Figure 4.

Molecular mechanisms of the effect of adipokines on autophagy and tumor cell malignancy. Different mechanisms involved in the induction of autophagy by leptin have been described. Leptin-induced autophagy has been shown to regulate proteins involved in proliferation and apoptosis, such as cyclin D1 and Bax. The autophagy-mediated regulation of Bax involves the p53/FoxO3A axis, which transcriptionally regulates autophagy-related proteins. Specifically, in ER-positive breast cancer cells, leptin-induced autophagy is ER-dependent, involves AMPK activation, and regulates Bax and Cyclin D1 levels. Leptin-induced autophagy is implicated in cellular migration through the regulation of ERK phosphorylation. Additionally, leptin-induced autophagy could be a mechanism for maintaining the mitochondrial pool, which would influence energetic metabolism. In this sense, leptin-induced autophagy is involved in the degradation of intracellular fat droplets, which provide free fatty acids that are oxidized and improve cancer cell metabolism.

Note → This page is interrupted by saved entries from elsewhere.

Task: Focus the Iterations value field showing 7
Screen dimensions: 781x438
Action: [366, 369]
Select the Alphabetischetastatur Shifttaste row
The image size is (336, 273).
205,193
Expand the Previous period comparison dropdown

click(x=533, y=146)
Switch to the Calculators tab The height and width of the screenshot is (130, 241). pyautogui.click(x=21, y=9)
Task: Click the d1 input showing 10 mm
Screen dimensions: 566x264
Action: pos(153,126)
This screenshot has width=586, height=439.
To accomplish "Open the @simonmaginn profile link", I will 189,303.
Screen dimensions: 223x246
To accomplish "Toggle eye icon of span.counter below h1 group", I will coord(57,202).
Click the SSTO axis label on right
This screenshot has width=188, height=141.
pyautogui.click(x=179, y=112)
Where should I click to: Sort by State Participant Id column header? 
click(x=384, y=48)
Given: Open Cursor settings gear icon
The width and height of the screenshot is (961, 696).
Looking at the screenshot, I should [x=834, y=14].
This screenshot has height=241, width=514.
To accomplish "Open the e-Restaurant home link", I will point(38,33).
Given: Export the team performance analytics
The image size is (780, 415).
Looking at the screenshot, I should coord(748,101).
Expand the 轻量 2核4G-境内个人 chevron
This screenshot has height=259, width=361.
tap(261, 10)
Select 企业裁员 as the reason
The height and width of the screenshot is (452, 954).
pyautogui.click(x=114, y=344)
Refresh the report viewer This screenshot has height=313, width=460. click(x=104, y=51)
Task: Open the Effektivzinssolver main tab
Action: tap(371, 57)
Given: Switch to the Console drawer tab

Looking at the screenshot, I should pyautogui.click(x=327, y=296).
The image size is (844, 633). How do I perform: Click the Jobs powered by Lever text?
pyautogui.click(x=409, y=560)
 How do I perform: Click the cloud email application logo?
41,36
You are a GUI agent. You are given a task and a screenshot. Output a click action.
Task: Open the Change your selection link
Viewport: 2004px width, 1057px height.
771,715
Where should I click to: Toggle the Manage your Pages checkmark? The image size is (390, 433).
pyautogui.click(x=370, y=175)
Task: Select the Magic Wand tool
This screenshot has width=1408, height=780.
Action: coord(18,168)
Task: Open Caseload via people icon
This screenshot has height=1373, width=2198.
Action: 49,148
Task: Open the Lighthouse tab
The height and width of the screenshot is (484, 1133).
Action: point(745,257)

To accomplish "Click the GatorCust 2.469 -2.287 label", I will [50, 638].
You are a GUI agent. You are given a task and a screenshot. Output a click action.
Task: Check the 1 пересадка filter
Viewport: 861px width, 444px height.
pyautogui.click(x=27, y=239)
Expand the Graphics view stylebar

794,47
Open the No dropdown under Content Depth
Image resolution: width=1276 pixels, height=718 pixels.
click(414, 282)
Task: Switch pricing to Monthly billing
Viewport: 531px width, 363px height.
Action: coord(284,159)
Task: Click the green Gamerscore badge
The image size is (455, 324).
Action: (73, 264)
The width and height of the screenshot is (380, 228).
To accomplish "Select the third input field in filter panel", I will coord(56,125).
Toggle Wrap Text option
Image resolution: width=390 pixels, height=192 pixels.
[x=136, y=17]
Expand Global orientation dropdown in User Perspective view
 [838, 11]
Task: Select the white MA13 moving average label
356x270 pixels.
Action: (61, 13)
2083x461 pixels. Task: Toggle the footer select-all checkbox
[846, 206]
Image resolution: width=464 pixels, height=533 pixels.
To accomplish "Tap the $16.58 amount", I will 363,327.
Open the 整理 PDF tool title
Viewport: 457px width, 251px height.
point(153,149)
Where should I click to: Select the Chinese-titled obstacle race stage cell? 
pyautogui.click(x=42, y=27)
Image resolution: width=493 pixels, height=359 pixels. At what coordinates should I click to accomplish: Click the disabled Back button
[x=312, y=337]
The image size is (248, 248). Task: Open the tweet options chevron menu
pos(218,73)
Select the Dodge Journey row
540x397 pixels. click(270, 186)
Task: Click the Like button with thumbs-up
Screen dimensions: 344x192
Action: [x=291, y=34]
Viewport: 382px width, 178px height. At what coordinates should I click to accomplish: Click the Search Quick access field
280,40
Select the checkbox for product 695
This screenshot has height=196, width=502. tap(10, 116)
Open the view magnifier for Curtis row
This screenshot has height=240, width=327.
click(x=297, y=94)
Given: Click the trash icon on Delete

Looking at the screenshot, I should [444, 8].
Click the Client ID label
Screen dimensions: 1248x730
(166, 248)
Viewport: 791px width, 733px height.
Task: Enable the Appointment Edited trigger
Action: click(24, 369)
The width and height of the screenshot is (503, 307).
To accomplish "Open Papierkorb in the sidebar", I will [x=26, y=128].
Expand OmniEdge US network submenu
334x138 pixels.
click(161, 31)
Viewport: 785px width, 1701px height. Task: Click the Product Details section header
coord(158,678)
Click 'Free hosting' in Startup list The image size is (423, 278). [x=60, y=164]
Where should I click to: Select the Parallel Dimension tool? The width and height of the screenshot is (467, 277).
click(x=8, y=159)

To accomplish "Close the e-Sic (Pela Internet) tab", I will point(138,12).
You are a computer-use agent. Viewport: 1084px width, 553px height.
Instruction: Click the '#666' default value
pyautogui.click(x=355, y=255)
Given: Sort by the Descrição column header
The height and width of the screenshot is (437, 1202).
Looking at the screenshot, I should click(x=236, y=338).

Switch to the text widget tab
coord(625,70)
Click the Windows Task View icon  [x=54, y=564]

The first evidence for the role of resistin in autophagy demonstrated that resistin induces autophagy by decreasing the phosphorylation of mTOR and ULK1, and upregulating p-AMPK. Another important signaling molecule involved in resistin-induced autophagy was JNK kinase, which mediated the phosphorylation of Bcl-2. Bcl-2 phosphorylation is known to lead to its dissociation from Beclin1, a required step in the autophagy process. On the other hand, apelin/APJ increases autophagy and promotes Becn1 expression via HIF1A. Interestingly, Beclin 1 regulates cofilin phosphorylation, which was important for apelin/autophagy-induced migration in lung adenocarcinoma. Additionally, it has been demonstrated that apelin-induced Becn1 and LC3 protein levels are dependent on the phosphorylation of ERK. This suggests an essential role for ERK in regulating apelin-induced autophagy proteins. Solid line: demonstrated mechanism; dashed lines: unknown mechanisms.